* **Text excerpt**
Classic Film Review: Vivien Leigh fights for Conrad Veidt — “Dark Journey”(1937)

It takes a few minutes to settle in and figure out just what the hell is going on in “Dark Journey,” a twisty and handsomely-mounted romantic thriller of the espionage variety produced on the eve of World War II.

The somewhat melodramatic World War I story is framed within a stop-and-search episode involving a Dutch coastal freighter/passenger ship and a suspiously-knowing German U-Boat crew. They’re looking for Allied spies living under cover in Sweden, one spy in particular. It’s 1918, and the German officer running the show wants to see more than just the lady’s passport.

As the tale flips back and forth, filling us in on how we got here, we see the intrigues, the wartime “neutral” trips to Paris, the cleverly-disguised maps and secret plans woven into the fabrics of French high fashion, the laborious means of decoding that and signaling, via semaphore, to offshore German agents just what the pretty “Swiss” agent has found out about French war plans.

* **Problem statement**
For each statement below, state whether it agrees with the film review above, giving yes or no and quoting the words of the review that decide it. (a) The story is set in 1918. (b) The German U-Boat crew is searching for Allied spies living under cover in Norway. (c) The film was produced after World War II had ended.

* **Saved data entries**
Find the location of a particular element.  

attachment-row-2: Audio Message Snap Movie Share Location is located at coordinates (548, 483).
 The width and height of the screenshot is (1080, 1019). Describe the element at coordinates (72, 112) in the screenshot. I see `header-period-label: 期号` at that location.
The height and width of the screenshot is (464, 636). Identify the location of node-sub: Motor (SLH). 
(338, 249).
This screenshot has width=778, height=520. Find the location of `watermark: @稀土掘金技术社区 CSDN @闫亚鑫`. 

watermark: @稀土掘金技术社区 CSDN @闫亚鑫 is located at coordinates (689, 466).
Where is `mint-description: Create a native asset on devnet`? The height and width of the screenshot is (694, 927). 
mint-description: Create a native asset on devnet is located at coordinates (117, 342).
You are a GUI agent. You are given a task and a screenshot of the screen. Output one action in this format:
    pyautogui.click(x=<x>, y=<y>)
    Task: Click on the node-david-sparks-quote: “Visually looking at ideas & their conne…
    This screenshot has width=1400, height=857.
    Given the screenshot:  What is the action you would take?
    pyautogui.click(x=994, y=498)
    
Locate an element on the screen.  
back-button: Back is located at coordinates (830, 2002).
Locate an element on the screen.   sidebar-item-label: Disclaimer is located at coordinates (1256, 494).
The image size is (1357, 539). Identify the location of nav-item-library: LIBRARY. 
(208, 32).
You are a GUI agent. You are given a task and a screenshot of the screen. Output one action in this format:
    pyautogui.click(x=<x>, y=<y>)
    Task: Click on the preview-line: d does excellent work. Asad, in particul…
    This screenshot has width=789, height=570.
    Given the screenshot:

* **Completed exercise**
(a) Yes: "It’s 1918"
(b) No: "They’re looking for Allied spies living under cover in Sweden"
(c) No: "produced on the eve of World War II"